▶ ÜBUNGSAUFGABEN:
A – In welchem Bereich des Stundenformulars lässt sich laut Slizzzer im Forenthread zur Summenberechnung in Access die Summe berechnen und anzeigen?
B – Schreiben Sie aus dem Forenthread zur Summenberechnung in Access die Stelle ab, die mit den Worten "Ein Eintrag in" beginnt, und hören Sie nach den Worten "wenn ja: wie?" auf.

▶ QUELLENAUSZUG:

__________________________________________________

# Access 2003 - Summenberechnung aus werten einer 2. Tabelle?



## ometiclan (17. Januar 2004)

Hai alle! :O)

Ich bastel mir gerade mit Access eine Kunden- und Auftragsverwaltung zusammen und bin da auf ein kleines Problem gestoßen.

Ich habe zwei Tabellen. Tabelle Nr. 1 namens "Projekte" und Tabelle Nr. 2 namens "Zeiterfassung". In "Projekte" werden alle laufenden Projekte eingetragen, in "Zeit" die für das jeweilige Projekt aufgewendete Stundenanzahl. 

Ein Eintrag in "Projekte" kann mehrere Einträge in "Zeit haben (1:n). Das funktioniert auch schon. 

Jetzt möchte ich jedoch zu jedem Eintrag in "Projekte" die Gesamtanzahl der für dieses Projekt aufgewendeten Stunden (also alle Einträge in der Tabelle "Zeit", die diesem Projekt zugeordnet sind) berechnen und in der Tabelle "Projekte" anzeigen lassen. 

Ist dies möglich und wenn ja: wie?

Die Summe bei einer Abfrage anzeigen zu lassen ist für mich kein Problem, jedoch weiß ich nicht, wie ich die Summe in einer Tabelle anzeigen kann.

Für Hinweise bin ich immer sehr dankbar )

mfG
David


----------



## Slizzzer (11. März 2005)

Hallo!
Warum willst Du das Ergebnis in einer Tabelle anzeigen lassen? Ich empfehle Dir ein verschachteltes Formular (Hauptformular->Projekte;Unterformular->Stunden). Das StundenFormular ist ein Endlosformular in dessen Formularfuß Du die Summe berechnen/anzeigen lassen kannst.
Am besten benutzt Du dieses Formular gleich zur Zeiterfassung.
Konntest Du meinen wirren Ausführungen folgen  .

Sonst mail mal Die DB, dann bastel ich dir das rein! ;-) 

Gruß
Slizzzer


----------

__________________________________________________

▶ BEREITGESTELLTE ANGABEN:
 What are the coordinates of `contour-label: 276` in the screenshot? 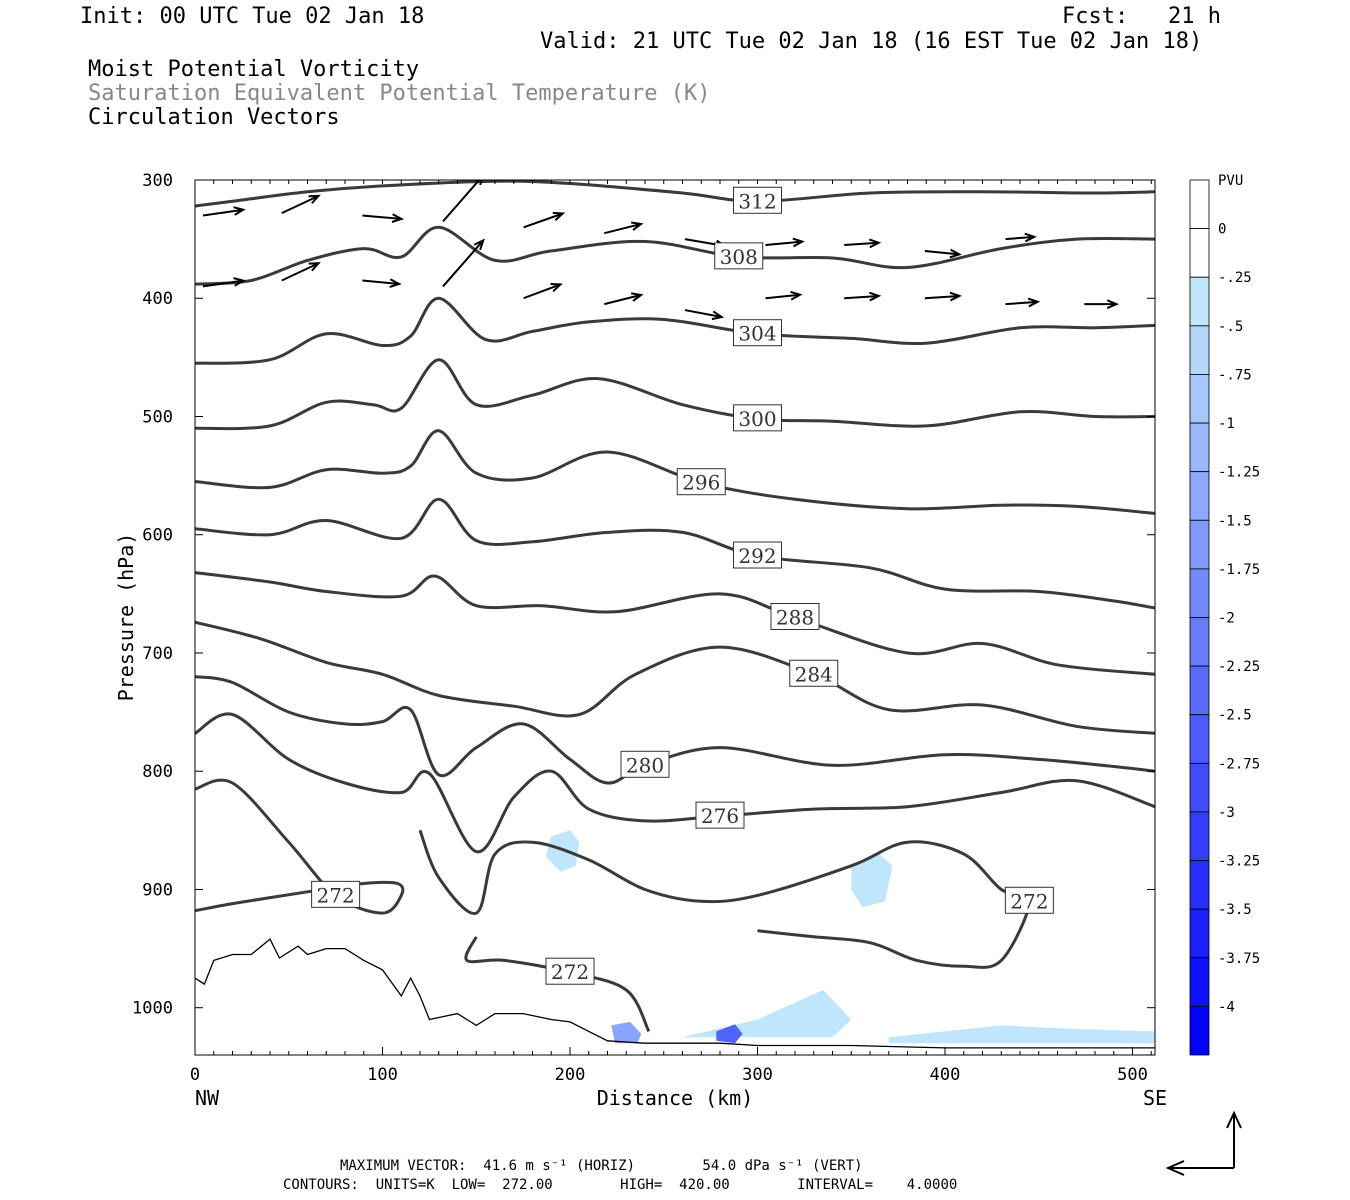 It's located at (720, 816).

__________________________________________________

▶ GELÖSTE AUFGABEN:
A – Im Formularfuß des Endlosformulars.

B –
Ein Eintrag in "Projekte" kann mehrere Einträge in "Zeit haben (1:n). Das funktioniert auch schon. 

Jetzt möchte ich jedoch zu jedem Eintrag in "Projekte" die Gesamtanzahl der für dieses Projekt aufgewendeten Stunden (also alle Einträge in der Tabelle "Zeit", die diesem Projekt zugeordnet sind) berechnen und in der Tabelle "Projekte" anzeigen lassen. 

Ist dies möglich und wenn ja: wie?